# Goal of the exercise
Working from the records beneath this line, reproduce each one exactly.

■ ■ ■ ■ ■ ■ ■

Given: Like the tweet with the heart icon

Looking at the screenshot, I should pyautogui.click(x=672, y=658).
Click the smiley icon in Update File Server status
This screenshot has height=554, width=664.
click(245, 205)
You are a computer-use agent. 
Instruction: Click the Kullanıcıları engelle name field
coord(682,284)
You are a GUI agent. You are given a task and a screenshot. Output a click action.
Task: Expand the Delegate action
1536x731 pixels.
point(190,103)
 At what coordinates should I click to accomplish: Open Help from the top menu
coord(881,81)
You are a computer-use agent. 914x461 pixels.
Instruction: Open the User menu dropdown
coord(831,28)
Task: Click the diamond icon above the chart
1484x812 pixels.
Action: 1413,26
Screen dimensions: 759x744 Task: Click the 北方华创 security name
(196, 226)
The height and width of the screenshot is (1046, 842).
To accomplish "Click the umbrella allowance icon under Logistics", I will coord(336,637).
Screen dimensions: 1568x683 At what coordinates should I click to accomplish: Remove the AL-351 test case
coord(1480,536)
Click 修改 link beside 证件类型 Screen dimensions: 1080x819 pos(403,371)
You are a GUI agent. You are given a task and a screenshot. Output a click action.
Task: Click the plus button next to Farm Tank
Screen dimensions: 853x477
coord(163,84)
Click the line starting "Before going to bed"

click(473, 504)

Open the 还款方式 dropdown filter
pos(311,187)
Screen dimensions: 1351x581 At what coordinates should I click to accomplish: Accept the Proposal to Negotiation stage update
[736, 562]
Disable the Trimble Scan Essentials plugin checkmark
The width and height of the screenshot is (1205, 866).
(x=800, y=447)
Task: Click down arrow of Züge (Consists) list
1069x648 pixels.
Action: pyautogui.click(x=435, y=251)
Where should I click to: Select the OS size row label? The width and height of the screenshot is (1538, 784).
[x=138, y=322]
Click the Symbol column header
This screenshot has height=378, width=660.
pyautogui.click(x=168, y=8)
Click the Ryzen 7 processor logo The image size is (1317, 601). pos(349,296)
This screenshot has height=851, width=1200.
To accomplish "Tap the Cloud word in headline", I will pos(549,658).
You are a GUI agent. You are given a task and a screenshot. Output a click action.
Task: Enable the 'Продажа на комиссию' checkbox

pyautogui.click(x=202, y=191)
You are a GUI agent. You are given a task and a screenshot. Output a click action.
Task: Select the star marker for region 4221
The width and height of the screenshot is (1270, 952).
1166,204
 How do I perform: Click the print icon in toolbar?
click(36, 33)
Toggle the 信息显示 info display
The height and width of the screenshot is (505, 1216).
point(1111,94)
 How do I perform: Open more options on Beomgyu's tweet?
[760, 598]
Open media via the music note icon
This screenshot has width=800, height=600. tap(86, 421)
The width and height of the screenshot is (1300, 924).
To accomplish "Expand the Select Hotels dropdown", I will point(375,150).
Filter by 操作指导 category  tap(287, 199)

■ ■ ■ ■ ■ ■ ■

# Solution below
Given: Like the tweet with the heart icon

Looking at the screenshot, I should pyautogui.click(x=672, y=658).
Click the smiley icon in Update File Server status
This screenshot has height=554, width=664.
click(245, 205)
You are a computer-use agent. 
Instruction: Click the Kullanıcıları engelle name field
coord(682,284)
You are a GUI agent. You are given a task and a screenshot. Output a click action.
Task: Expand the Delegate action
1536x731 pixels.
point(190,103)
 At what coordinates should I click to accomplish: Open Help from the top menu
coord(881,81)
You are a computer-use agent. 914x461 pixels.
Instruction: Open the User menu dropdown
coord(831,28)
Task: Click the diamond icon above the chart
1484x812 pixels.
Action: 1413,26
Screen dimensions: 759x744 Task: Click the 北方华创 security name
(196, 226)
The height and width of the screenshot is (1046, 842).
To accomplish "Click the umbrella allowance icon under Logistics", I will coord(336,637).
Screen dimensions: 1568x683 At what coordinates should I click to accomplish: Remove the AL-351 test case
coord(1480,536)
Click 修改 link beside 证件类型 Screen dimensions: 1080x819 pos(403,371)
You are a GUI agent. You are given a task and a screenshot. Output a click action.
Task: Click the plus button next to Farm Tank
Screen dimensions: 853x477
coord(163,84)
Click the line starting "Before going to bed"

click(473, 504)

Open the 还款方式 dropdown filter
pos(311,187)
Screen dimensions: 1351x581 At what coordinates should I click to accomplish: Accept the Proposal to Negotiation stage update
[736, 562]
Disable the Trimble Scan Essentials plugin checkmark
The width and height of the screenshot is (1205, 866).
(x=800, y=447)
Task: Click down arrow of Züge (Consists) list
1069x648 pixels.
Action: pyautogui.click(x=435, y=251)
Where should I click to: Select the OS size row label? The width and height of the screenshot is (1538, 784).
[x=138, y=322]
Click the Symbol column header
This screenshot has height=378, width=660.
pyautogui.click(x=168, y=8)
Click the Ryzen 7 processor logo The image size is (1317, 601). pos(349,296)
This screenshot has height=851, width=1200.
To accomplish "Tap the Cloud word in headline", I will pos(549,658).
You are a GUI agent. You are given a task and a screenshot. Output a click action.
Task: Enable the 'Продажа на комиссию' checkbox

pyautogui.click(x=202, y=191)
You are a GUI agent. You are given a task and a screenshot. Output a click action.
Task: Select the star marker for region 4221
The width and height of the screenshot is (1270, 952).
1166,204
 How do I perform: Click the print icon in toolbar?
click(36, 33)
Toggle the 信息显示 info display
The height and width of the screenshot is (505, 1216).
point(1111,94)
 How do I perform: Open more options on Beomgyu's tweet?
[760, 598]
Open media via the music note icon
This screenshot has width=800, height=600. tap(86, 421)
The width and height of the screenshot is (1300, 924).
To accomplish "Expand the Select Hotels dropdown", I will point(375,150).
Filter by 操作指导 category  tap(287, 199)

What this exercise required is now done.